Он быстро скинул футболку и шорты, оставшись в плавках. На причинном месте размахивал щупальцами голографический осьминог.
— Ты как маленький, — усмехнулся Барнс, посмотрел на осьминога на плавках, который постоянно притягивал чей-нибудь взгляд, хотя подобные предметы гардероба с шевелящимися кем и чем угодно давно были в моде.
Барнс про себя улыбнулся, радуясь тому, что больше мог не следить за модой, а спортивная и туристическая одежда тяготела к функционалу, поэтому вещи нового сезона не сильно отличались от тех, что были два-три года назад. Форму на базе, правда, приходилось менять раз в лет десять, но это тоже был больше функционал, чем дань моде.
— Я же тебе не запрещаю, — Барнс хлопнул Франсуа по заднице. — Пиздуй уже, наслаждайся теплым океаном в конце декабря.
Франсуа подпрыгнул и с улюлюканьем забежал в воду и плюхнулся там, где поглубже. Он энергично поплыл от берега, качаясь на набегающих волнах.
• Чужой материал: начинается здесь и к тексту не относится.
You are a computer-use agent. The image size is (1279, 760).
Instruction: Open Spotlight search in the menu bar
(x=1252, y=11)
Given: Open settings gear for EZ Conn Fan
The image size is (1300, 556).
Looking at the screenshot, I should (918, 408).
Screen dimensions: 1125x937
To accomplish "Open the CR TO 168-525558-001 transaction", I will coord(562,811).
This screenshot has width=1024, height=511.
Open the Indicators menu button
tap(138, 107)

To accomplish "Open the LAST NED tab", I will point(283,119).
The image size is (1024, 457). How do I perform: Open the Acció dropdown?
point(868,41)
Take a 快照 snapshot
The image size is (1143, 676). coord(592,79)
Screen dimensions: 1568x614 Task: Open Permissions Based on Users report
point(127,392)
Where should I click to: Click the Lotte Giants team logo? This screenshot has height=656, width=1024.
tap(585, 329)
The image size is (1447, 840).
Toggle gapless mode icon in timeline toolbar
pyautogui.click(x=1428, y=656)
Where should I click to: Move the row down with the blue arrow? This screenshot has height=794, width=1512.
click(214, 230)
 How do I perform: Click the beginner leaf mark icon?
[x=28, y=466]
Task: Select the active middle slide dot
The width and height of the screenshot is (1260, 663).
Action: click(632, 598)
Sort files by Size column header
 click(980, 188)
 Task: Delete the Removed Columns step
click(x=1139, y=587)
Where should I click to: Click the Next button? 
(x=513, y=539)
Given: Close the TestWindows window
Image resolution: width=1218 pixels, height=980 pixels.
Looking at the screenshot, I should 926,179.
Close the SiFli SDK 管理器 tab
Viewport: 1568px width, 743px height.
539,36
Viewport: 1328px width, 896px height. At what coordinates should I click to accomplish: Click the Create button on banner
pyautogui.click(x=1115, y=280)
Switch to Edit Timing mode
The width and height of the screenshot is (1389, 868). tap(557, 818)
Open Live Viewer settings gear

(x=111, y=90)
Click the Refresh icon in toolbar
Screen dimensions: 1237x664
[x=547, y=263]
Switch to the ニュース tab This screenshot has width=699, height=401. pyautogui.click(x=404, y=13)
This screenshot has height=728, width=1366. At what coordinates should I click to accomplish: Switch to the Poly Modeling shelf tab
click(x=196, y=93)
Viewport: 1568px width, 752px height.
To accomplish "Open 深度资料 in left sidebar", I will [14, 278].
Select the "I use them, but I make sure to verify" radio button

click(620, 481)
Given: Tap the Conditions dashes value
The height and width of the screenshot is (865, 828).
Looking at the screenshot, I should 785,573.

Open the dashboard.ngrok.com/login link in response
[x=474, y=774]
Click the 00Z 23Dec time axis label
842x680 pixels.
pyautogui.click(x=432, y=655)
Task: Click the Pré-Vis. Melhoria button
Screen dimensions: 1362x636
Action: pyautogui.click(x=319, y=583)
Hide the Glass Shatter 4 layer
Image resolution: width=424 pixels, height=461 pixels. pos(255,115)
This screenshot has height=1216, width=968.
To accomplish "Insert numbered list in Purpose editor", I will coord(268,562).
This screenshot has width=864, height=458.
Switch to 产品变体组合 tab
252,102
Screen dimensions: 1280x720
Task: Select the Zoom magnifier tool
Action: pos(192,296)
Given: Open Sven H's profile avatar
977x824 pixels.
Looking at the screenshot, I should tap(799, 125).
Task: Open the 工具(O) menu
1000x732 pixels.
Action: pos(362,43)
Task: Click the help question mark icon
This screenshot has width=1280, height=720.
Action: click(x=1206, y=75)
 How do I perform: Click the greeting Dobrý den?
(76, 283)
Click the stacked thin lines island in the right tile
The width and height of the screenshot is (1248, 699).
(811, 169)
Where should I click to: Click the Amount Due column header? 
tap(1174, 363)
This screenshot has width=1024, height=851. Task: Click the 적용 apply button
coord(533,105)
Усевшись на песок, там где вода омывала берег, Барнс задумчиво посмотрел вдаль, начиная привычный мысленный монолог с Себастьяном. Обычно в это время он уже был далеко от берега на своей яхте, лежал на носу, свесив вниз руку и говорил вслух. Рассказывал, как прошел его год.
Сейчас он тоже рассказывал, но больше про Франсуа, что любит его и надеется, что их жизни закончатся одновременно. Барнс ведь не представлял себе, сколько лет отмеряет сыворотка, даже приблизительно, но был уверен, что много. Слишком много для обычного человека.
Посидев, уйдя глубоко в себя, Барнс наконец-то поднялся и медленно зашел в воду. Разглядел впереди Франсуа и, нырнув, поплыл к нему. Напугать — не напугает, но повеселится.
Когда Франсуа цапнули за ногу из-под воды, он изо всех сил лягнул второй, высвободился и нырнул, чтобы разглядеть, что происходит.
Повеселился, всплыла в голове мысль, Барнс, не ожидавший такого отпора, увернуться даже не подумал, поэтому со всего маху получил в морду с ноги от тренированного мужика. Конечно, вода погасила часть силы, но и той, что донесла импульс, хватило. Хорошо, Барнс был не сказать что привычный получать в морду в воде, но прецеденты были, поэтому воды он от удивления не хлебнул.
Тут же всплыв, Барнс не знал, смеяться ему или плакать, потому что сам долбоеб.
— Я тебя напугал? — только и спросил он у офигевающего Франсуа.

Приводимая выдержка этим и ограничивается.